Sometimes you have to get on your knees to show love. Words
rarely get me on my knees, not in the way people need to receive it. “Sometimes
even a simple act of humble service can help confirm the truth of what we say.”
(Phil Ryken, Loving the Way Jesus Loves)


Jesus, washing his disciples’ feet at the Last Supper.
Completely humbling himself to do the work of a slave.  If we are followers of this foot-washing
Savior, then nothing should be beneath us.

Mary, overcome with emotion, washing his feet with her tears
and drying them with her hair. Spending what was probably the most valuable
thing she owned, on her knees before her Savior.

Humility is required. In fact a HUMBLING is required. I’m
learning that being humble and being humbled are not the same thing. BEING
humble, well that I can manufacture all on my own and to be honest sometimes my
motivations are all messed up even when I think my intentions are good.

But being humbleD? This is God’s mercy and grace, reminding
me who I am to Him, and who he is, and where I should be looking for true
humility. It doesn’t send a message of shame or guilt – if that’s what I’m
hearing chances are it’s my inner critic talking to me. When I am humbled by
God, I go to my knees not just in confession but in gratitude. And a
willingness to start over, try it again, put myself out there without expecting
any.thing. in return. No recognition. No affirmation. No pats on the back.
Being in a humbled state does not require these things in exchange for service.

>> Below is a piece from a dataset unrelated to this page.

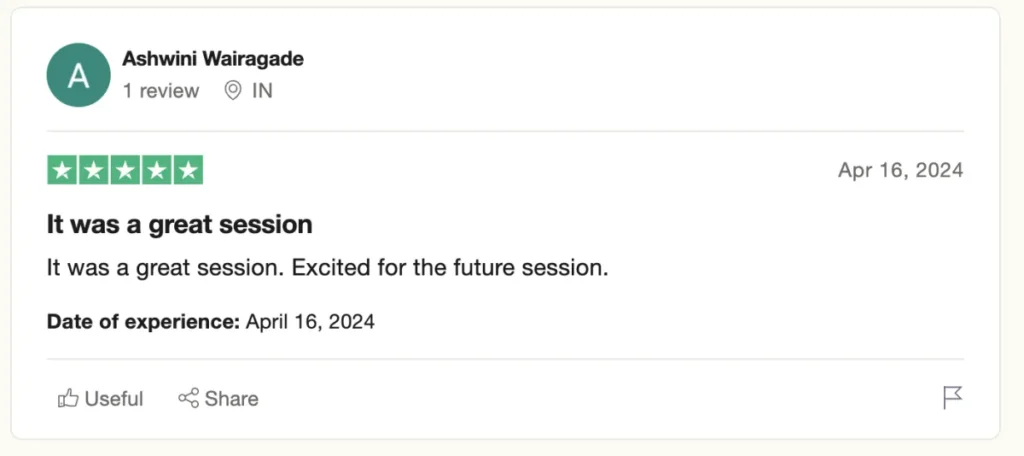
Task: Click the review body text about future session
Action: click(x=327, y=269)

Working behind the scenes. Walking beside someone quietly,
without judging or trying to fix them. Mowing the neighbor’s lawn. Spending the
night at the hospital when no one else wants to. Doing laundry so your husband
always has clean work pants. Watching grandchildren so a tired mama can take a
nap or run errands alone.

Do you see? None of these actions require our words. Or
admiration or praise. They happen in the silence of a grateful humbling, in the
knowledge that we are doing our best to follow in footsteps too big for human
feet.

“At the source of all Christian service,” writes Donald
English, “is the crucified and risen Lord who
died to liberate us into such service.”


Digest that for a minute. We are liberated into service? Wait. A synonym for service, as
used often in Scripture, is slavery. What about how He died to set me
free? We are freed to be slaves??

YES.

Because let’s face it. We’re all slaves to something. In my
life BC (before Christ) I was a slave to all manner of sinfulness, even though
I didn’t see it that way. Only in the looking back can I see that I was really
just a broken down sinner living as a slave to my choices.

Romans 8:16 says this:

“Do you not know that when you present yourselves to someone
[or something] as slaves for obedience, you are slaves of the one [or the
thing] you obey, either of sin resulting in death, or of obedience, resulting
in righteousness?”

And then the whammy, in v. 18:

“… having been freed from sin, you became slaves of
righteousness.”

But do you see that this is really NOT a whammy? Not God
playing whack-a-mole with us, waiting for our next sin. We are freed from that
sort of judgment. But not just freed FROM something, we are freed TO something.
Something better. Righteousness.

That deserves some gratitude, right there. And not just a “lip-service”
kind of gratitude, but an active response kind.

Love on its knees. We are liberated to serve. What say we
watch for ways to get down in the mud, on our knees, and love our neighbors so
completely that they recognize Jesus.